Do nice guys finish last? Hmmm – tough one. There are many things nice guys always do wrong that they don’t understand. If you want to stop being the nice guy in life and stop having people take advantage of you, you must stop making these mistakes.
Number 1: Reciprocal Investment
You shouldn’t be the only one investing in your relationships. This happens to nice guys all the time. They dedicate too much time and way too much effort while their friends don’t do much of anything. Instead of saying something, nice guys let their friends get away with it. The truth is, this lopsided relationship isn’t doing anyone any favors, and it definitely doesn’t build stronger bonds. You see, you need mutual investment to create trust. Every relationship should be a two-way street, not just one person doing all the work. Most of the time, nice guys realize that something’s wrong; they know their relationship isn’t fair, but they just don’t do anything about it. They act like it’s okay to inconvenience themselves as long as it doesn’t affect their friends. On the surface, it seems like they’re doing the right thing, but deep down, they’re actually damaging the relationship. You need your friends and partners to invest; otherwise, they won’t care as much as you do. If they don’t care, the relationship is going to have a hard time surviving down the road.
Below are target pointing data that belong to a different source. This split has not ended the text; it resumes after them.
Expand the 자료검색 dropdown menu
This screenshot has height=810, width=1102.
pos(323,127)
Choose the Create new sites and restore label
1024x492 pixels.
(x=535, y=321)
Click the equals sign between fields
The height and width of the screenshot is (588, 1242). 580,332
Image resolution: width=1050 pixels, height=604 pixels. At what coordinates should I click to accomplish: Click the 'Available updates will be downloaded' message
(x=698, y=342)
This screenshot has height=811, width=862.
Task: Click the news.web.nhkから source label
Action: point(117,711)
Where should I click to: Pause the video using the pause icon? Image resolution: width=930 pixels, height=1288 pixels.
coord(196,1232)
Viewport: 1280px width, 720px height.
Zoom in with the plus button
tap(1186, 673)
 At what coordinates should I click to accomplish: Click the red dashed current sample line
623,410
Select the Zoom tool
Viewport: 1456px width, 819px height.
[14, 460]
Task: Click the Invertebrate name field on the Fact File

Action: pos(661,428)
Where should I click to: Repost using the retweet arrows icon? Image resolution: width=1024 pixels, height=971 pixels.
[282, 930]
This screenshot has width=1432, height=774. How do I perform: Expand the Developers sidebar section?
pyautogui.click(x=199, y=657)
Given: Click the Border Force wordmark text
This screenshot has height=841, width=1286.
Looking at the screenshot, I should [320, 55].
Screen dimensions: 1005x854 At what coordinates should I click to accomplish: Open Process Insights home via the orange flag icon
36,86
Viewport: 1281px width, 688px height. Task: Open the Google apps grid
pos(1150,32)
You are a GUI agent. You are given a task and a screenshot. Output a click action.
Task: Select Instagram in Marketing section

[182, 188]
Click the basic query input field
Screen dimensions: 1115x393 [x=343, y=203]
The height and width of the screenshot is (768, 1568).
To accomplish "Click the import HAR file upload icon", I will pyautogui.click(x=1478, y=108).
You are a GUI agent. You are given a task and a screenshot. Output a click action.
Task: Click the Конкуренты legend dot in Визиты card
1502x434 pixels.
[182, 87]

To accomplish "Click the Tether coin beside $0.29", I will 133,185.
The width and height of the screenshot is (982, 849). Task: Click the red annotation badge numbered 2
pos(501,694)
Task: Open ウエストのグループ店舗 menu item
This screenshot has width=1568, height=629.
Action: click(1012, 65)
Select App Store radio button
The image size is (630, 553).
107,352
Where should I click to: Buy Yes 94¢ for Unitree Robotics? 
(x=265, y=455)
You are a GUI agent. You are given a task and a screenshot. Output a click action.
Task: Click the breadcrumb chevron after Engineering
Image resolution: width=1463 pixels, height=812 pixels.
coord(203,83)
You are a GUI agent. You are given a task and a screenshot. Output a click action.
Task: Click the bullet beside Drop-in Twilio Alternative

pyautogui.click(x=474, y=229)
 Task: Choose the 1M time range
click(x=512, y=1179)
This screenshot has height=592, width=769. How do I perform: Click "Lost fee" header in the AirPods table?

Number 2: Immediate Forgiveness
Leniency can be a great quality; it’s one of the most important parts of a strong relationship. But not everything can be forgiven, especially not right away. Nice guys make a habit of forgiving their friends and partners without a second thought whenever they do something wrong. Nice guys welcome them back with open arms. Just imagine your friend ditches you over and over again. They keep making commitments to you, but they never follow through. Anyone would get frustrated, right? But someone who’s too nice won’t hold them accountable for their mistakes. They’d forgive and forget no matter how many times their friend leaves them out to dry. So why shouldn’t you immediately forgive your friends? The simple fact is it’s bad for the relationship. Your forgiveness creates a toxic dynamic. It tells the other person that they can get away with anything; no matter what they do, you’ll always forgive them. This is one of the biggest reasons why nice guys are taken advantage of so often. Your friends don’t think there are any consequences, so they do whatever they want. They lose respect for you as an individual with feelings and boundaries. So don’t instantly forgive them. Don’t pretend like the people in your life never do anything wrong. Hey, it’s important to trust them, and you should give them the benefit of the doubt when it matters. But you have to take your own feelings into account too. Your thoughts and emotions are just as important as anyone else’s. So don’t forgive someone because you feel like you have to. This is another big problem for people who are too nice; they forgive on the outside without forgiving on the inside. In other words, you may not be mentally and emotionally ready to let it go. Hey, it’s okay to be mad; it’s okay to take your time and think things through. Nice guys pretend these negative feelings just don’t exist, but that denial just creates problems later on. So even if you have the best intentions, it’s never a good idea to sweep your issues under the table. Instead, confront your feelings in the moment, and that way, when someone says, “Hey, I’m sorry,” you really can forgive them.